I have found, and advise teams I lead or work with, that the tool absolutely does not matter because it is the discipline to use the tool consistently that makes a difference.
Now, having said that, shoving jira down peoples throats with all kinds of rules around tagging and whatever wears people out.
So, yes, a text file, a google doc, linear or a few post-its on the wall.
This is very true. I guess I was thinking about all the times new people join a team and want to make changes to the team to fit the tools they prefer (including when a "big org" person rolls in wanting JIRA).
Toil and friction are killers.
In "Secrets of Productive People" Mark talks about building systems and that the lower level / background things should be reliable and without friction.
"Good systems for simple administration will free your mind for more productive work. Ideally you shouldn’t need to have to think about the lower-level stuff at all. Thinking needs to be kept for the high-level systems, which will be designed to fit each particular case. But even then the aim of designing a high-level system is to avoid eventually having to think about that system too."
Logseq is one of the only tools I feel different about.

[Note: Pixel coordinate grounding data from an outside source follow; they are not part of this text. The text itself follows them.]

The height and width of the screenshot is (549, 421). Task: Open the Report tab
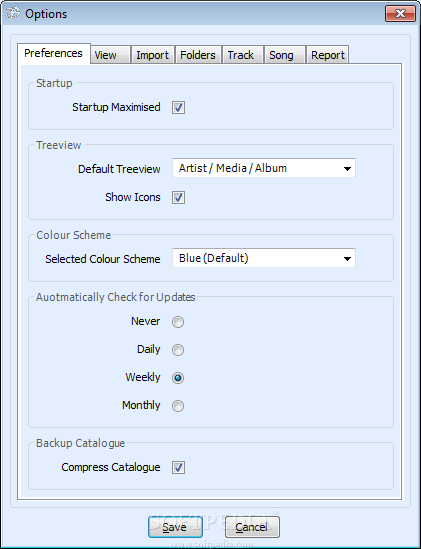coord(327,55)
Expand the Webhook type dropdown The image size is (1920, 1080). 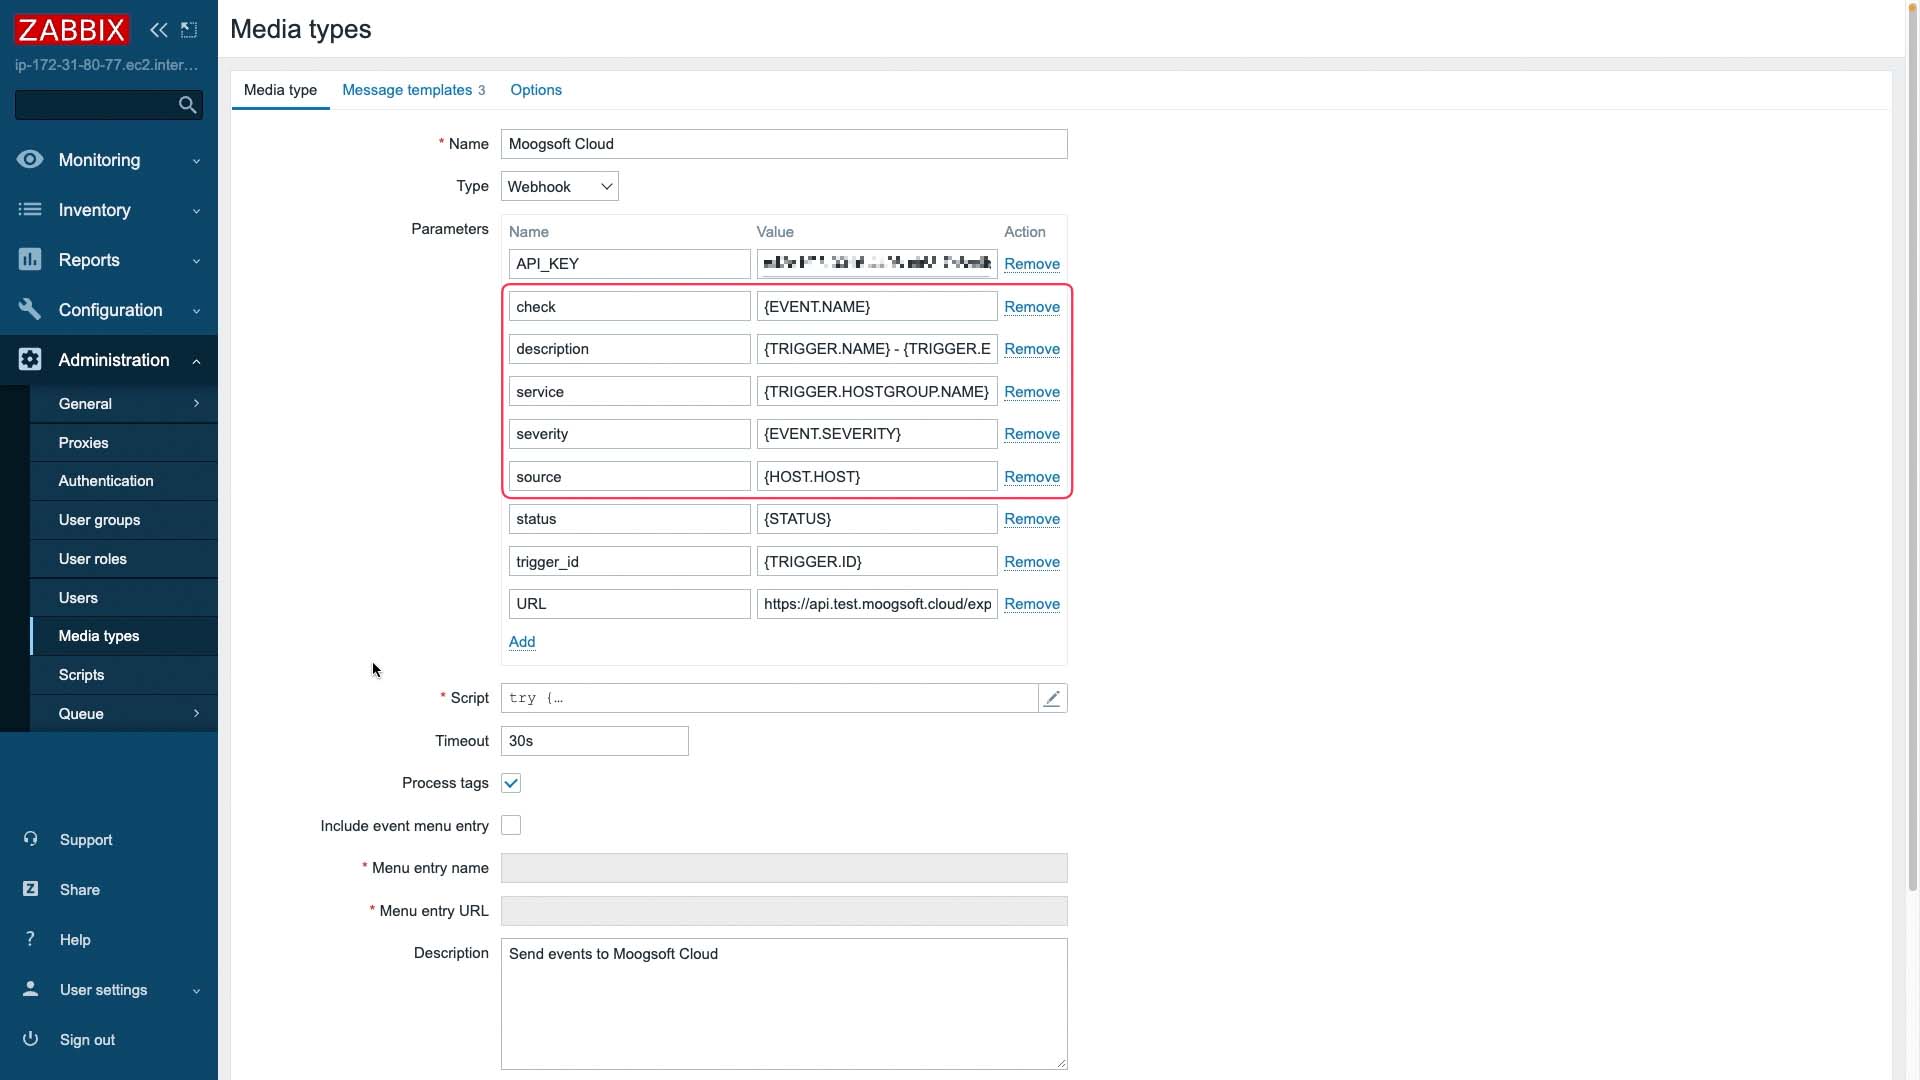[605, 185]
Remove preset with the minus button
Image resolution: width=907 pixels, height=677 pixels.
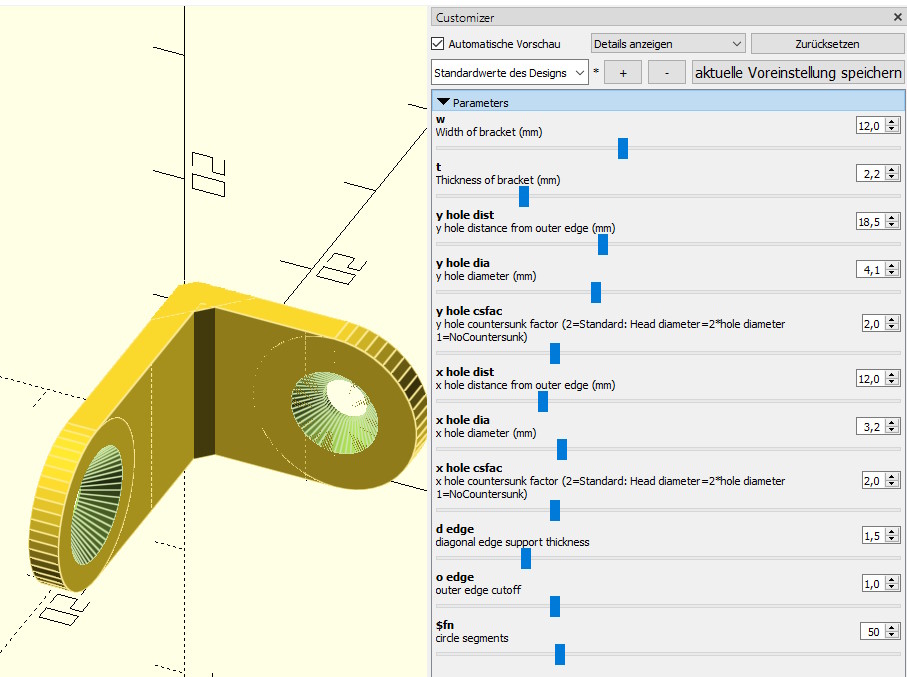pyautogui.click(x=666, y=73)
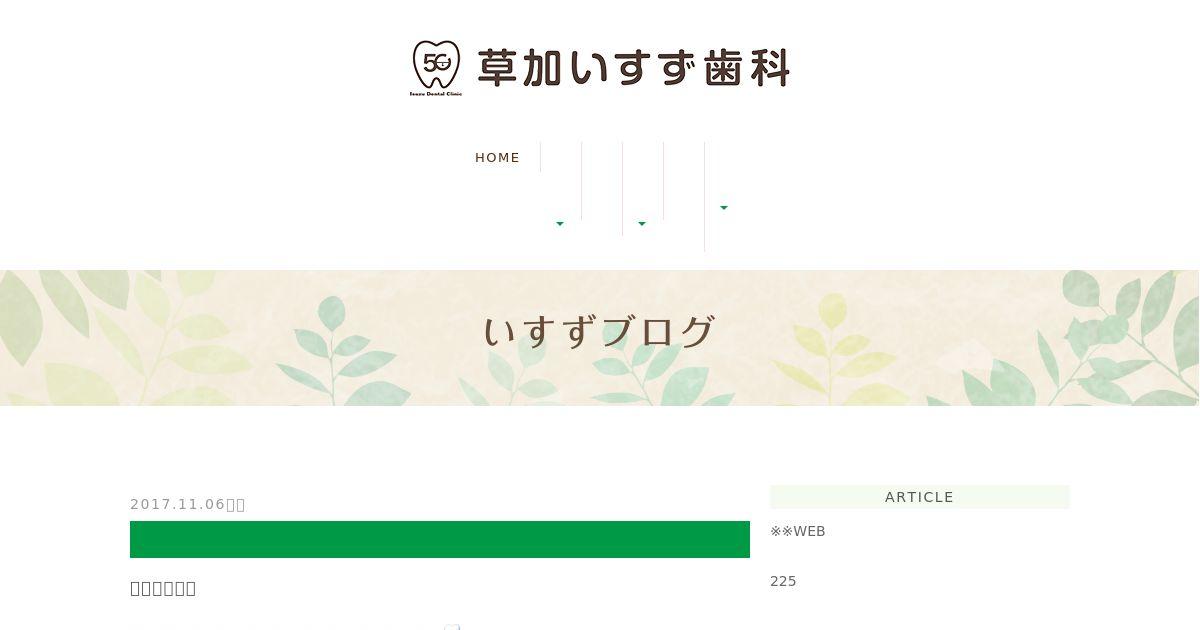Viewport: 1200px width, 630px height.
Task: Click the green post title bar
Action: (x=440, y=539)
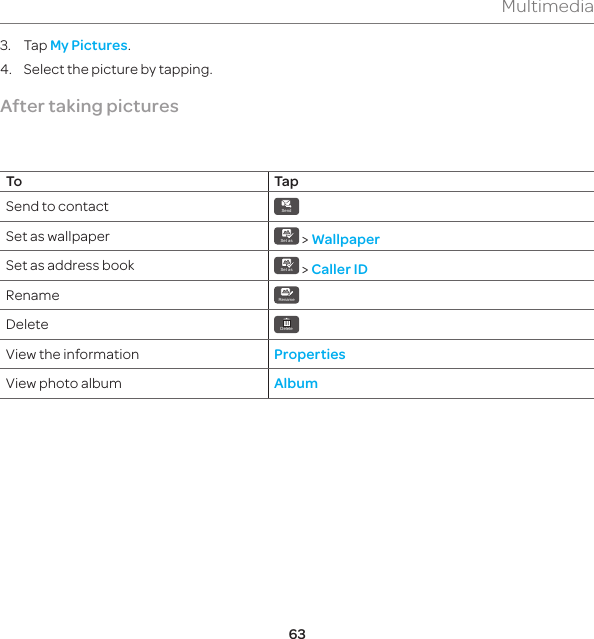This screenshot has height=639, width=594.
Task: Click the Delete trash icon
Action: click(286, 324)
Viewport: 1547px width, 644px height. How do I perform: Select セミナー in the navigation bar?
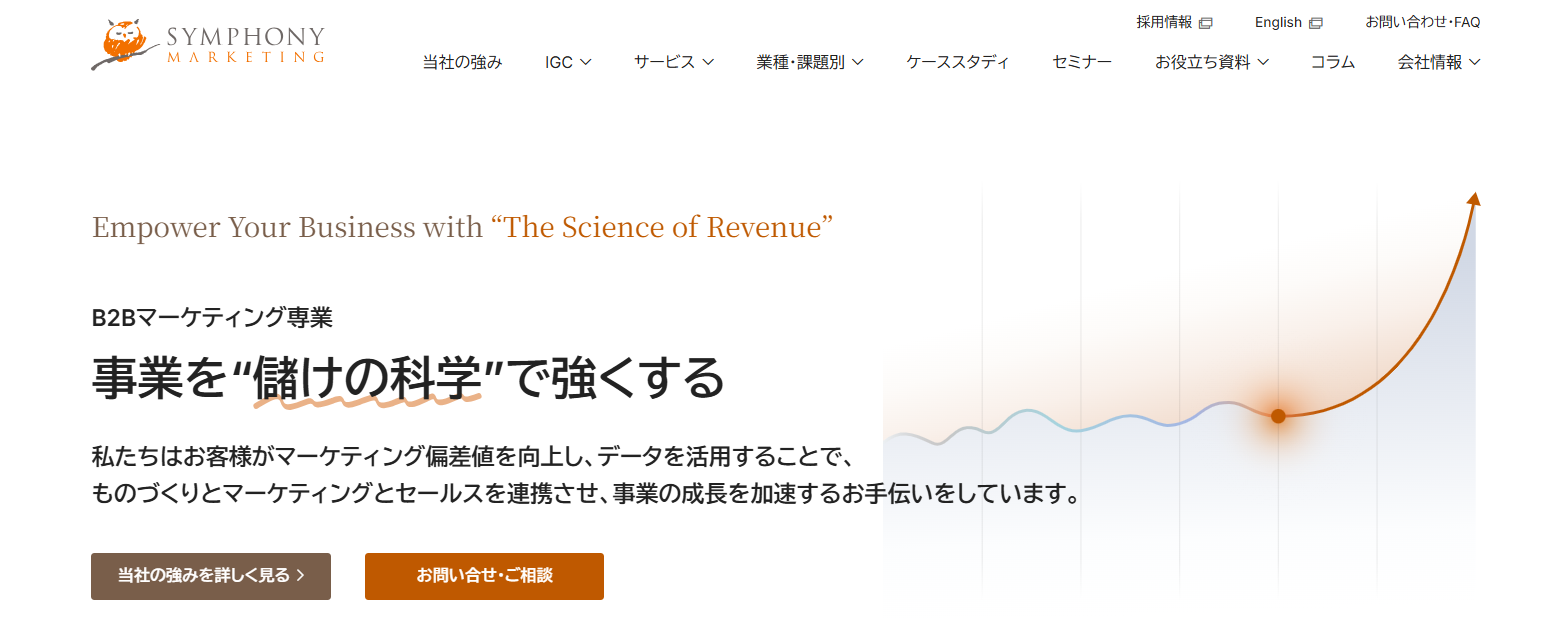click(1081, 62)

The per item line entry combined with a basic plugin to auto tag based on the words you type and existing tags, has been a game changer. I can simultaneously tag one line to multiple things without having to go the point of filing or adding them to each.
I run it without any modifications from the default and it has been working quite well tbh. I'm pretty far from being a "power user" of obsidian though, it's literally only a note taking tool for me.
Now, having said that, shoving jira down peoples throats with all kinds of rules around tagging and whatever wears people out.
So, yes, a text file, a google doc, linear or a few post-its on the wall.